> **Supplied records**
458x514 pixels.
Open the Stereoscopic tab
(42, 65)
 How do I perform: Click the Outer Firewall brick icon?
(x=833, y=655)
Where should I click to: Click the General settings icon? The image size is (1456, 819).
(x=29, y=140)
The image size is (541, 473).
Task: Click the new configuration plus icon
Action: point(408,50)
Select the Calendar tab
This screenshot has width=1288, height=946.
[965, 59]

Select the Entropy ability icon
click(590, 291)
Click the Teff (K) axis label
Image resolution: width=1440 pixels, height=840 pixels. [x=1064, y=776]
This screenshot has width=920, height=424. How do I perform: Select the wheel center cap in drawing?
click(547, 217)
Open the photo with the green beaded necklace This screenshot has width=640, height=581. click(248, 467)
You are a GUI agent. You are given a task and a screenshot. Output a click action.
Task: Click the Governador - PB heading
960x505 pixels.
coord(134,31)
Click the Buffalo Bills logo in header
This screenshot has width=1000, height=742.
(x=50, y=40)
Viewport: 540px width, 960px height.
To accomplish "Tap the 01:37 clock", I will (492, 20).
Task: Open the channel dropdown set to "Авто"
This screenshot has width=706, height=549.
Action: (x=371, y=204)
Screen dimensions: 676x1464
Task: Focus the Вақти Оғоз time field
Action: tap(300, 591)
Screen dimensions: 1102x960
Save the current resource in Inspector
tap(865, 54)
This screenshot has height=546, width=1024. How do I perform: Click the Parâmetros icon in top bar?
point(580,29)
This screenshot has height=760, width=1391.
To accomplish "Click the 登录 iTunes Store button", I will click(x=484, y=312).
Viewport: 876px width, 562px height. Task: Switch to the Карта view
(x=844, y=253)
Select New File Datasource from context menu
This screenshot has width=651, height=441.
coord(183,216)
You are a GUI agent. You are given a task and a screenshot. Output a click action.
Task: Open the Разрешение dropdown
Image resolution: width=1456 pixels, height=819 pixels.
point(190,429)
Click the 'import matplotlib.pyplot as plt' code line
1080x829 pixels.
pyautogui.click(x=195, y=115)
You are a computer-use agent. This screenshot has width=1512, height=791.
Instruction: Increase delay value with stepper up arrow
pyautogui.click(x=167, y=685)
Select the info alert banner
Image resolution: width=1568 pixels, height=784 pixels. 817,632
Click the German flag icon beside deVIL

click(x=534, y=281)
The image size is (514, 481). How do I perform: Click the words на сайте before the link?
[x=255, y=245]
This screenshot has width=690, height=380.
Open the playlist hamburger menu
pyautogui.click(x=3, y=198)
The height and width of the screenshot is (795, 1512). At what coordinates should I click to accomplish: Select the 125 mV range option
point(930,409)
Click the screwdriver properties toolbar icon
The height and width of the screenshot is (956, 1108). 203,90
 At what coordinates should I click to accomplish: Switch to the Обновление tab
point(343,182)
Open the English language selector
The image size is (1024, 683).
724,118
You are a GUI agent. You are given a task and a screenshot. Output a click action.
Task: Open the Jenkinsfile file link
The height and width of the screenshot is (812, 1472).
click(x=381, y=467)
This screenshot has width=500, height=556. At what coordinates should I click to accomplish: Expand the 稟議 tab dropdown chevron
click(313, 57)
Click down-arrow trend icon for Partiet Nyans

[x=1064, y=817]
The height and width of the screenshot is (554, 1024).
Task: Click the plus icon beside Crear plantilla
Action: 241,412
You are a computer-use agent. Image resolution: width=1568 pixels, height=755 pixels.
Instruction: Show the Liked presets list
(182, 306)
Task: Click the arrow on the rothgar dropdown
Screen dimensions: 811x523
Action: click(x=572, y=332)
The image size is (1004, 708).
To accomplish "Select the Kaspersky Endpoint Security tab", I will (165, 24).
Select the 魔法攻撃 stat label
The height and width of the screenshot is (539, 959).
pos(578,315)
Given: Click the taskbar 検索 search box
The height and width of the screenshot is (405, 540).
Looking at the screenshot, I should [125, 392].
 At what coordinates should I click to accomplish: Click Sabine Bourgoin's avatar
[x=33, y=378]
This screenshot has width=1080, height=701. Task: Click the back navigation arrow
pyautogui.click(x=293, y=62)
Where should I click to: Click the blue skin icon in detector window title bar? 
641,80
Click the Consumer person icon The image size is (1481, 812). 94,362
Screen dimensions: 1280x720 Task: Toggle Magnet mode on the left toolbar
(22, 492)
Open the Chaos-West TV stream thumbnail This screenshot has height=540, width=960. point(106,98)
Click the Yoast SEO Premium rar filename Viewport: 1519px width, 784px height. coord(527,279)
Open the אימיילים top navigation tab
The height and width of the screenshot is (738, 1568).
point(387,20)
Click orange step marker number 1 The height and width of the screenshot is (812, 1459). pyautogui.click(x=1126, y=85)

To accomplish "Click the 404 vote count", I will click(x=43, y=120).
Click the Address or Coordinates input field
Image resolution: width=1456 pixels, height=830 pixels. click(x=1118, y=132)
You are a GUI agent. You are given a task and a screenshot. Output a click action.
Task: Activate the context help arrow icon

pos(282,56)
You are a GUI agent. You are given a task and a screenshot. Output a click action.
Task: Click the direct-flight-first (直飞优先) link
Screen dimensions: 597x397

> **Set task**
In the records, from the line with "Screen dimensions: 1102x960" up to and including the line with "pyautogui.click(x=3, y=198)", swap "screenshot" for "capture" and give back only those lines, otherwise unchanged.

> **Task response**
Screen dimensions: 1102x960
Save the current resource in Inspector
tap(865, 54)
This capture has height=546, width=1024. How do I perform: Click the Parâmetros icon in top bar?
point(580,29)
This capture has height=760, width=1391.
To accomplish "Click the 登录 iTunes Store button", I will click(x=484, y=312).
Viewport: 876px width, 562px height. Task: Switch to the Карта view
(x=844, y=253)
Select New File Datasource from context menu
This capture has width=651, height=441.
coord(183,216)
You are a GUI agent. You are given a task and a capture. Output a click action.
Task: Open the Разрешение dropdown
Image resolution: width=1456 pixels, height=819 pixels.
point(190,429)
Click the 'import matplotlib.pyplot as plt' code line
1080x829 pixels.
pyautogui.click(x=195, y=115)
You are a computer-use agent. This capture has width=1512, height=791.
Instruction: Increase delay value with stepper up arrow
pyautogui.click(x=167, y=685)
Select the info alert banner
Image resolution: width=1568 pixels, height=784 pixels. 817,632
Click the German flag icon beside deVIL

click(x=534, y=281)
The image size is (514, 481). How do I perform: Click the words на сайте before the link?
[x=255, y=245]
This capture has width=690, height=380.
Open the playlist hamburger menu
pyautogui.click(x=3, y=198)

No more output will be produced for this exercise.